The US pet industry is still one of the rare industries that haven’t stopped growing even during the pandemic and lockdowns. In 2020 when almost all the industries slowed down, the pet industry reached 99 billion, and in 2021, it grew to $123 billion.
Many people adopted new pets during the pandemic, especially dogs, and some shelters were rehoming around 13 dogs daily. And these new owners led to an increase in premium food sales, especially the wealthier ones.
Although the industry is growing and reaching all-time highs, some new issues can make predictions for the long-term period difficult. For the first time since the pandemic started, statistics show that US pet owners are now less likely to be afraid of pandemic effects.

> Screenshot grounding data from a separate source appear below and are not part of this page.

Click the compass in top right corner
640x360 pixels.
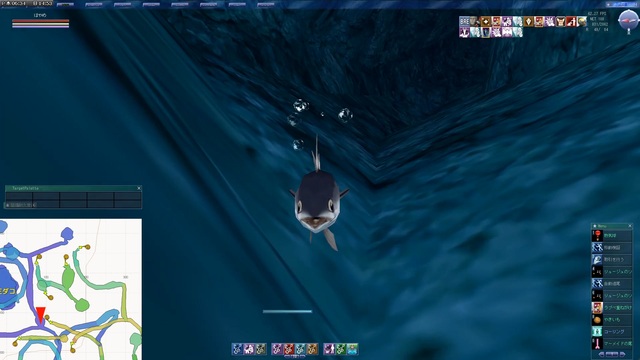[x=628, y=20]
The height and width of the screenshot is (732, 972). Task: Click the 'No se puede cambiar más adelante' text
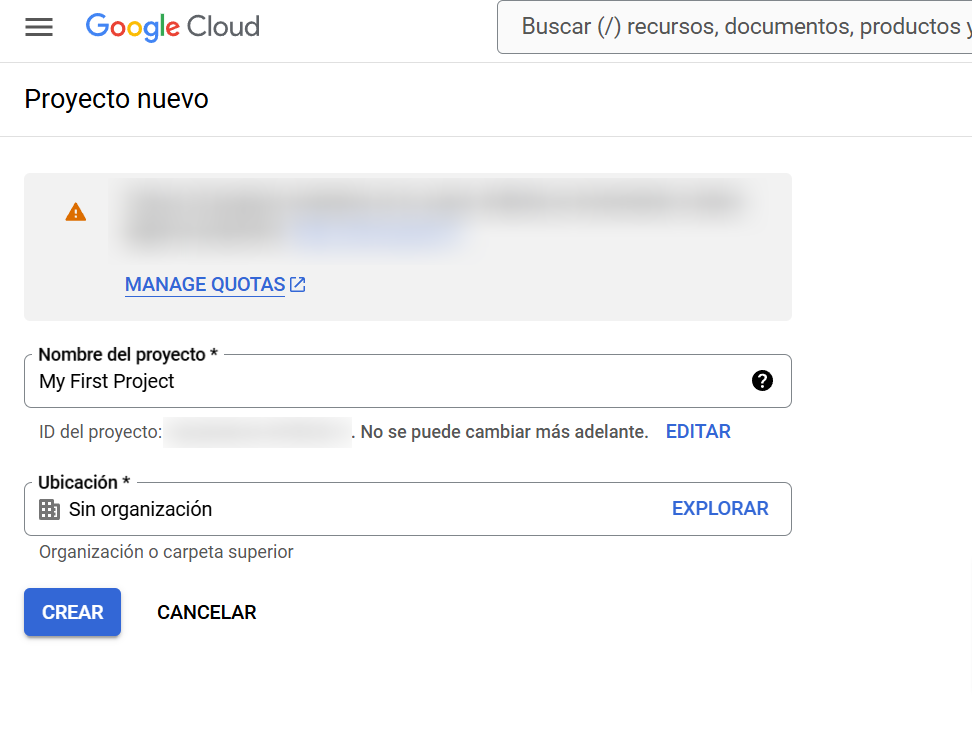(505, 432)
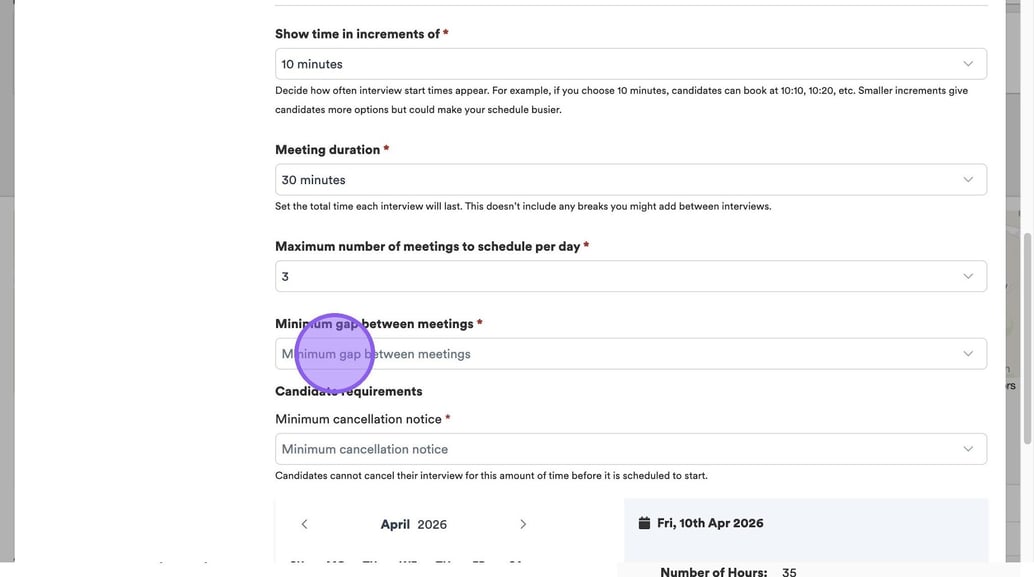Click the page vertical scrollbar
This screenshot has width=1034, height=577.
coord(1027,340)
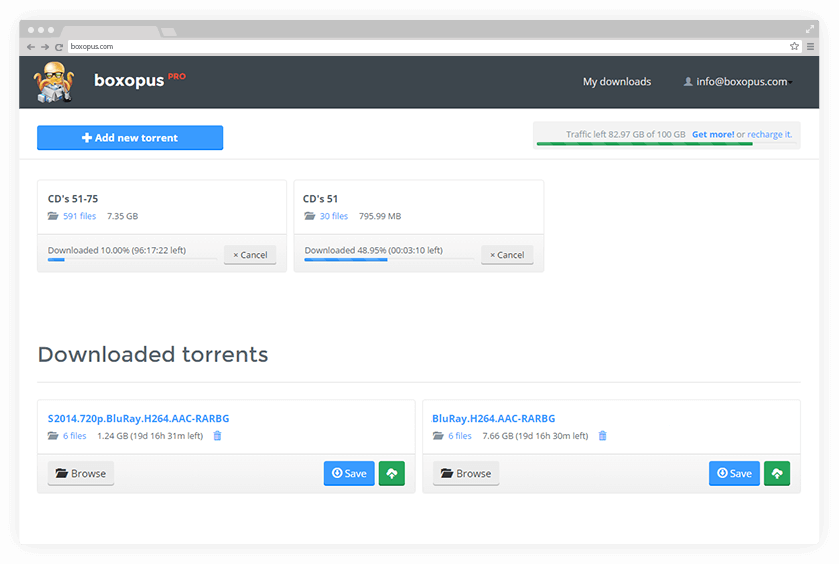Reload the page with browser refresh icon

(59, 47)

However, the high inflation, war in Europe, and other financial problems worry the owners, who are now as concerned about their finances as they were in 2020.

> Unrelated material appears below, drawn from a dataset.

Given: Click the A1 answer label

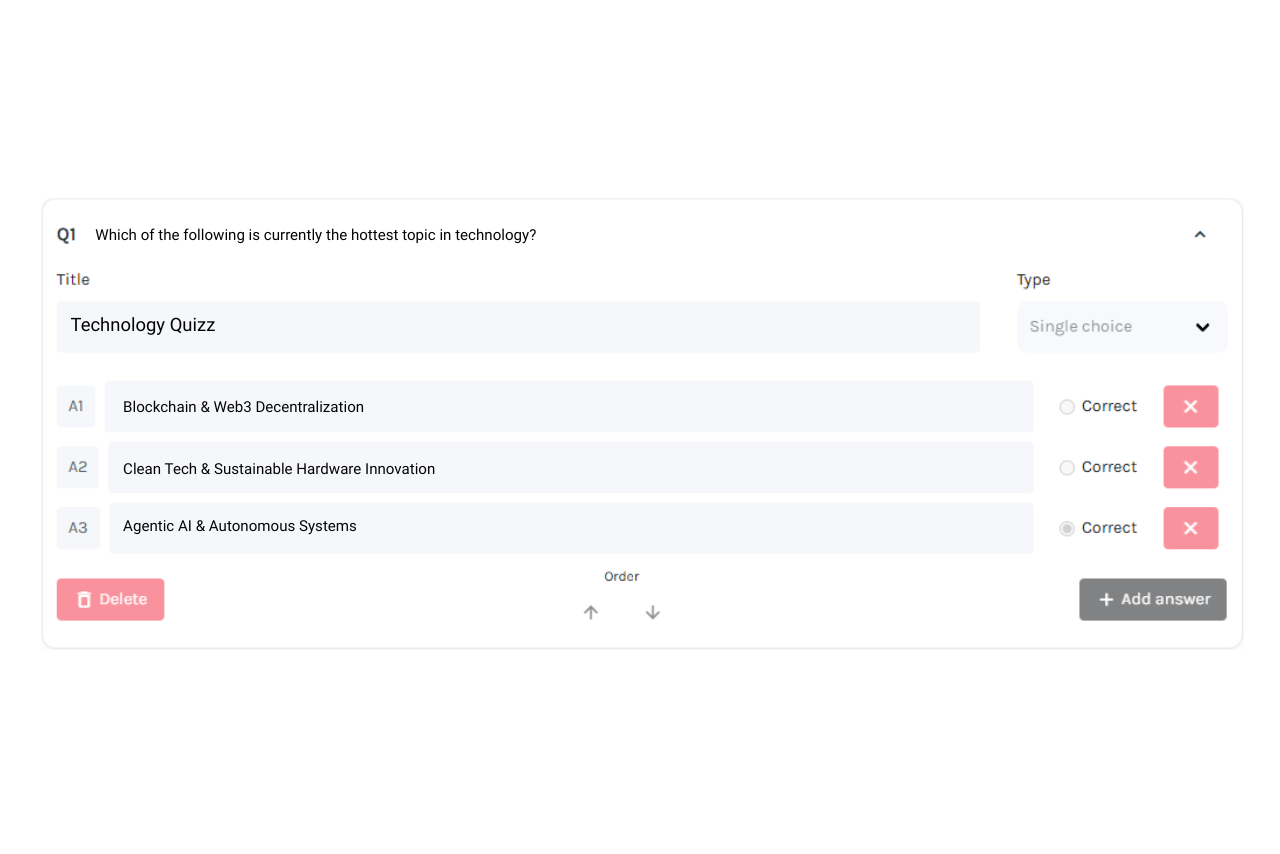Looking at the screenshot, I should pos(76,407).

For example, young pet owners from the millenial and Gen Z generation groups are now more conscious of their finances, and their pets might not get the premium treatment they did before.

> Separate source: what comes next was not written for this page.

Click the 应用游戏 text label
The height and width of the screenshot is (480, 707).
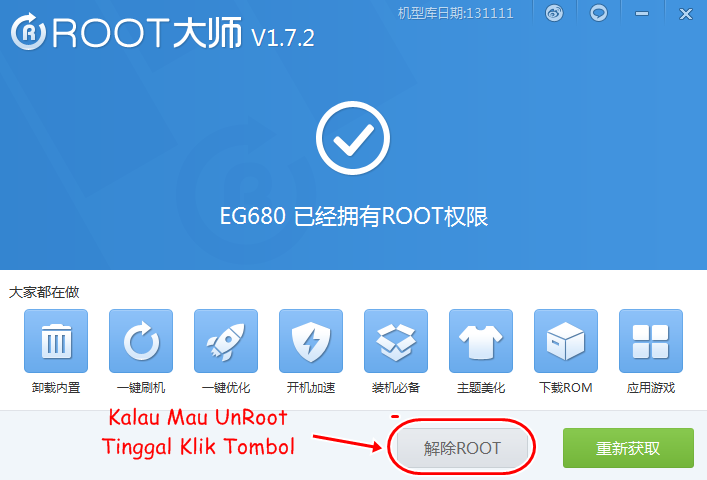click(651, 388)
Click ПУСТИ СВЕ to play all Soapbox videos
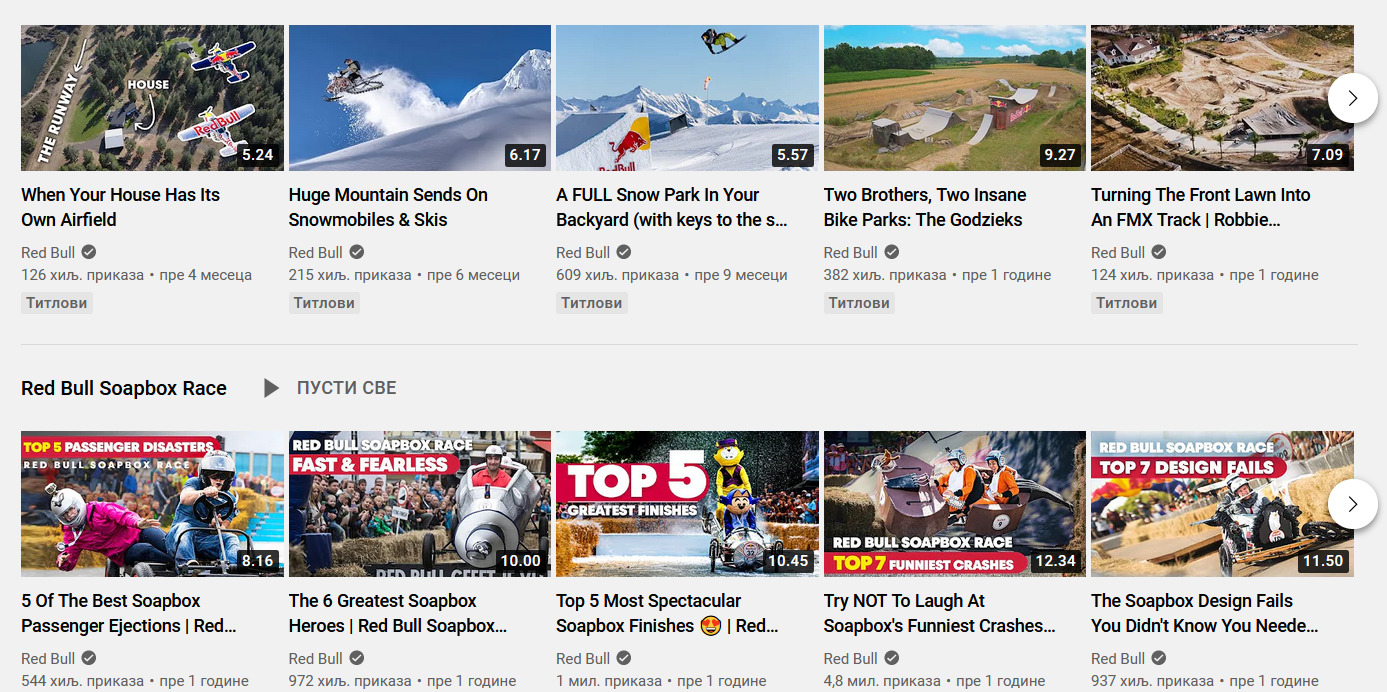The width and height of the screenshot is (1387, 692). [x=348, y=388]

This means they are more likely to go for a cheaper brand and spend less money on their pets. Some are even worried they might have to give up their pets.
And it’s not without a valid reason. Although the inflation for pet products is not as high as in other product groups, it still got to 9.5% in the last two years. And with the February 2022 price growth, the prices skyrocketed.
The sales are still high, but taking into account all of the above, it’s impossible to calculate just how much these new events and new pet ownerships will impact the industry long-term.